Selain penataan fisik, aspek penerangan juga menjadi bagian dari perhatian Pemerintah Kota Cirebon. Penerangan di kawasan selatan dan utara, mulai dari Sukalila hingga Kalibaru, telah dilakukan oleh Pemerintah Kota Cirebon. Selanjutnya, akan ada tambahan penerangan dari Balai Besar Wilayah Sungai (BBWS), terutama untuk area yang mengarah ke sungai dan pedestrian.
“Nanti ada dua lampu, satu penerangan ke arah sungai dan satu lagi ke arah pedestrian. Jadi kawasan ini diharapkan bisa lebih terang dan nyaman,” tuturnya.

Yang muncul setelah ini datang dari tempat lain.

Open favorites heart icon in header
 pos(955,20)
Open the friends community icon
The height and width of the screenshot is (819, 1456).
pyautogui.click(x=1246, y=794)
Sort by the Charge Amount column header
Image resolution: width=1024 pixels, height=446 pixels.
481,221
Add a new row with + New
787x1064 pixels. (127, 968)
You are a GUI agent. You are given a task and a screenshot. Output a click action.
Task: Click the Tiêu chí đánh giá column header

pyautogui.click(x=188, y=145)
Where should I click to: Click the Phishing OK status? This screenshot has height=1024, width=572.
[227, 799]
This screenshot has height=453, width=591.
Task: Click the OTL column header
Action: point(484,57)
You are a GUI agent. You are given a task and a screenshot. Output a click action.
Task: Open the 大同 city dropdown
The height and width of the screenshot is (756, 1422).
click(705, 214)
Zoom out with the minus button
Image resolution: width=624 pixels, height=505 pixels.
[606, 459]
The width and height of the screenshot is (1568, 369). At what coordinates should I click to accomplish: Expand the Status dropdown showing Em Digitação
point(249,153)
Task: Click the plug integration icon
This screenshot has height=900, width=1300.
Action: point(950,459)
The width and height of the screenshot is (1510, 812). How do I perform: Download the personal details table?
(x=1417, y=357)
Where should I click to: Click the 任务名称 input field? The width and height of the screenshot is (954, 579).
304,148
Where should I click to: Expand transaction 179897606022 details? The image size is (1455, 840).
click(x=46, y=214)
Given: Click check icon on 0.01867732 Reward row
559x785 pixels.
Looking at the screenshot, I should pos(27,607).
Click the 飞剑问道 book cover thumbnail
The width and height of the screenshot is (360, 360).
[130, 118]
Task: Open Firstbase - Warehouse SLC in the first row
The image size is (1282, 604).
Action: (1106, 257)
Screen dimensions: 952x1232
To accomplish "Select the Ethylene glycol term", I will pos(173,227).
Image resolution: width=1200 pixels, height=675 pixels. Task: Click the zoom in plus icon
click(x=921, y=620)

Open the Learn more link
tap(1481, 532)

Penataan kawasan Kalibaru dan Sukalila juga akan diikuti dengan pengaturan lalu lintas. Pemerintah Kota Cirebon melalui Dinas Perhubungan saat ini tengah melakukan kajian terkait kemungkinan rekayasa arus kendaraan di kawasan tersebut.
Wali Kota mengatakan, hasil kajian tersebut nantinya akan disosialisasikan kepada masyarakat sebelum dilakukan uji coba.
“Kita sedang mengkaji perubahan arus atau rekayasa lalu lintas. Dinas Perhubungan sedang melakukan kajian. Mudah-mudahan dalam waktu dekat hasilnya bisa kita sosialisasikan, kemudian dilakukan uji coba,” katanya.
Penataan Kalibaru dan Sukalila diharapkan tidak hanya memperbaiki kondisi kawasan, tetapi juga memberikan ruang yang lebih tertata dan nyaman bagi masyarakat yang beraktivitas di sekitarnya.
“Semoga seluruh proses penataan dapat berjalan lancar sehingga target penyelesaian pada akhir tahun dapat tercapai,” harapnya.